Now, I do hope that you’ve been paying attention because I might be asking questions later. Helen Cox has a real talent for handling what must seem like a cast of thousands but making them all come off the page well, given that this is cosy crime and you expect the characters to be just this side of stereotypical. You’ll cringe at the way that Evie dashes in where angels (or most people, come to that) would fear to tread. The edge of your seat will be well worn and there won’t be time for too many sighs of relief before she, Kitt and Grace, KItt’s assistant at the Women’s Section of the Vale of York University library, get themselves into the next difficult situation. The police are decidedly more forthcoming with civilians than they would be in real life - but, as I said, it’s cosy crime. Suspend disbelief.
I didn’t work out who the baddie was until the body count was pretty high. The plot was well done and good use was made of the medieval city of York. If you know it at all, you’ll be walking the streets along with the characters.

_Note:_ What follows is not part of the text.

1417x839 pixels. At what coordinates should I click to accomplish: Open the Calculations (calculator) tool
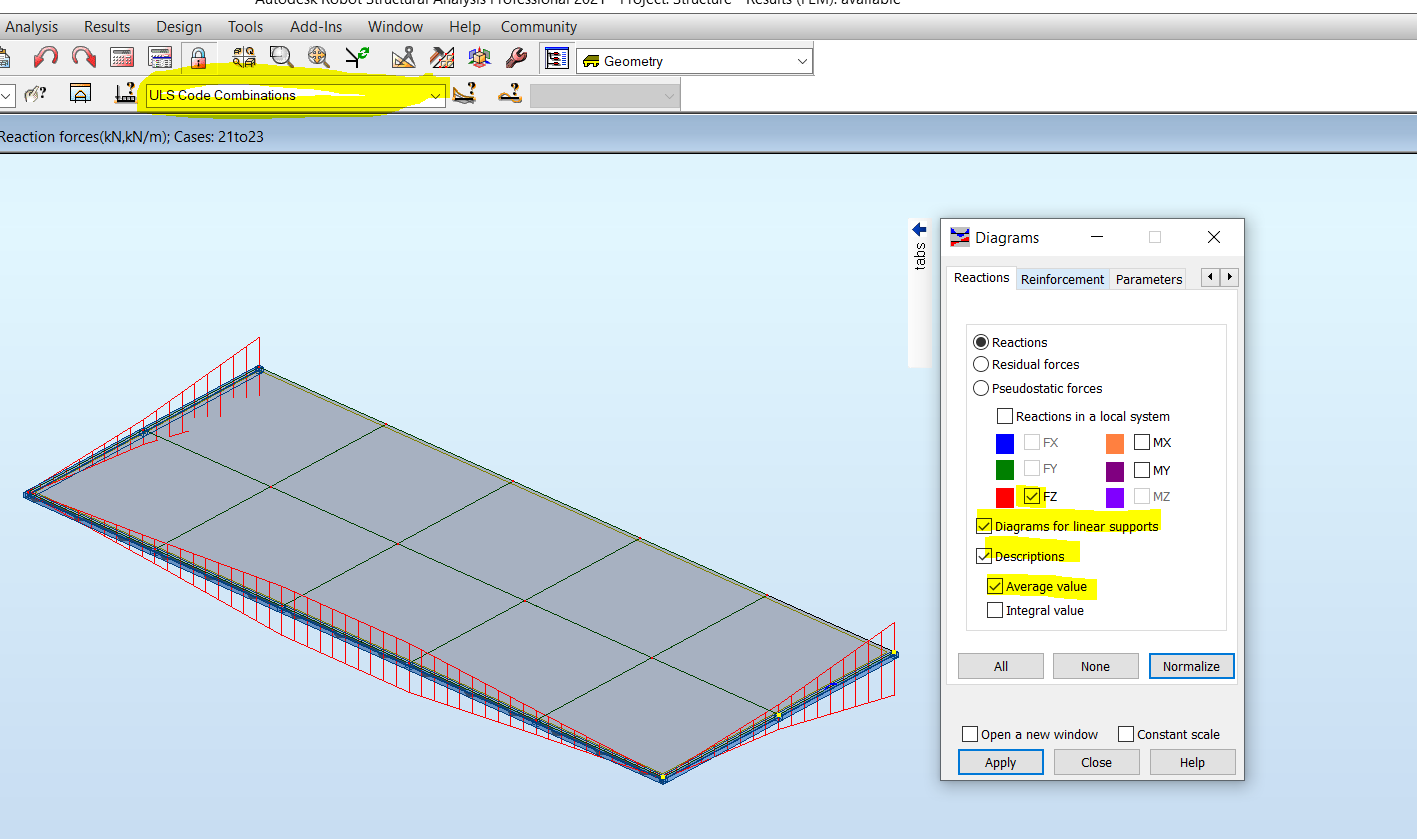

The story does feature some quite intimate details of a gay relationship, but we don’t get too far past the bedroom door. I was just delighted that fiction is reflecting real life.
This is the second book in the Kitt Hartley Yorkshire Mysteries. Whilst we don’t get to know who killed Owen in the first book in the series we do know what happened to Evie, but given that it’s cosy crime (did I mention that already?) you might be able to overlook that. Enjoy an easy read - and I’d like to thank the publishers for making a review copy available to the Bookbag.
If you'd like more cosy crime one author gives us plenty of choice. Thank you, M C Beaton.